The information on your credit report is the basis of your credit score. Generally, the information on your credit report dates back around seven to ten years. It includes everything from your payment record to inquiries made for new credit.
If a mistake makes its way onto your credit report, it will likely drag your credit score down. The sooner you catch a mistake, the better off your credit score will be. With that, it’s a good idea to check your credit report on an annual basis.
The good news is you can tackle this financial to-do for free from Annual Credit Report.com.
If you catch a mistake on your credit report, then credit repair might be necessary. Essentially, credit repair is the process of removing inaccurate information from your credit report.
You can choose a DIY credit repair approach. In this case, you would contact the credit bureaus with information to dispute the mistake. If successful, the credit bureau will remove the negative information.
But if you have a lot of mistakes on your credit report, then enlisting the help of a reputable credit repair service might be the better option.

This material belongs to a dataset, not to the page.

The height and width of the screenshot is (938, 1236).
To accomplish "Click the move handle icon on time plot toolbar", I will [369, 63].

A secured credit card requires an upfront security deposit. In most cases, the security deposit will become your credit limit. The security deposit makes this type of credit card easier to obtain than other cards. That’s because if you miss a payment, the issuer will simply use your security deposit to cover the purchases.
Although a secured card isn’t an ideal credit card, it is a great opportunity for anyone looking to build credit. It’s essentially like a credit card with some training wheels attached in the form of a security deposit.

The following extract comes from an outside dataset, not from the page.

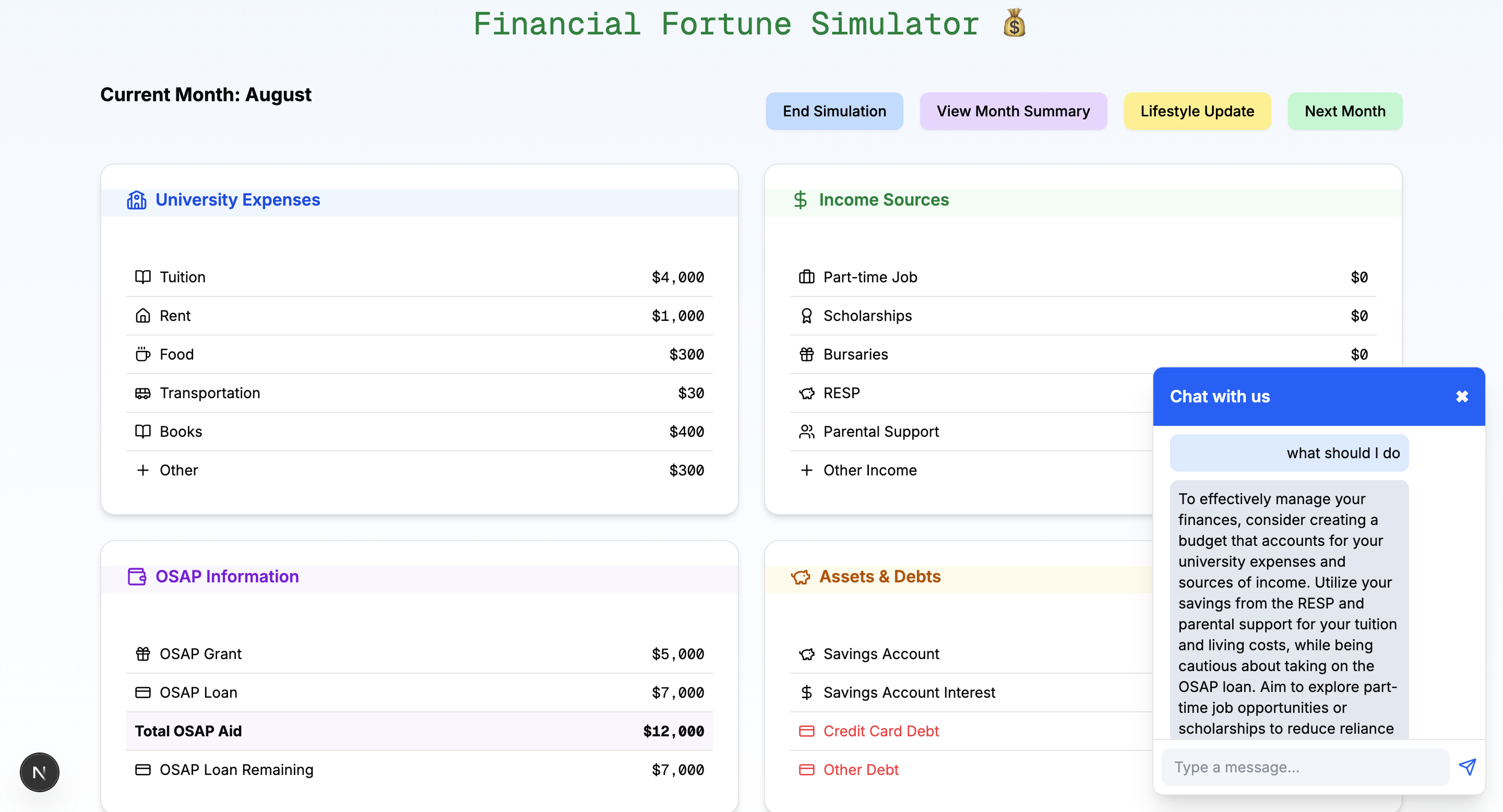Advance with the Next Month button
Screen dimensions: 1503x812
pyautogui.click(x=1344, y=111)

If you don’t have the funds for a secured credit card, there may be another option for students. Many student credit cards have limited eligibility criteria. With that, it’s usually easy to sign up for a student credit card to start building credit. But you’ll need to be in school to qualify for these types of cards.
A credit-builder loan is an opportunity for those with no credit to build credit and savings at the same time. Unlike a traditional loan, you won’t receive any funds upfront when you take out the loan. Instead, you’ll immediately start making payments to the lender.
With each payment, the lender will tuck the principal amount away into a special savings account or certificate of deposit. Each month, the lender will report your payment to the credit bureaus. At the end of the loan term, you’ll receive your principal amount as a lump sum payment.
Ultimately, a credit-builder loan is a good opportunity for young people to build both credit history and savings. But it will only help your credit score if you can keep up with the monthly payments.
Alternative payments are bills you pay that aren’t tied to a credit account. If you are already making these alternative payments on time, getting credit for them could improve your score.
A few types of alternative credit payments include rent, utility bills, cell phone bills, and streaming subscription services. It’s possible to get credit for these types of payments through a service like Experian Boost. Depending on your payment history, this could be a solid place to start building your credit.
When you become an authorized user, you are added to someone else’s credit card. In some cases, being added as an authorized user may have a positive impact. That’s more likely to be true when the credit card account has been responsibly used.
When you are young, a family member or friend might be willing to add you as an authorized user to help you build credit. If you have someone that’s willing to add you as an authorized user to their credit account in good standing, that could help you establish a credit history.
Establishing credit while you are young is a good move. If you build credit now, that established history of responsible credit usage will come in handy when you need to rely on it. Whether you want to rent a nice apartment or save on insurance costs, having a good credit score can come in handy even if you aren’t planning on applying for a major loan anytime soon.
Take action to start building your credit today!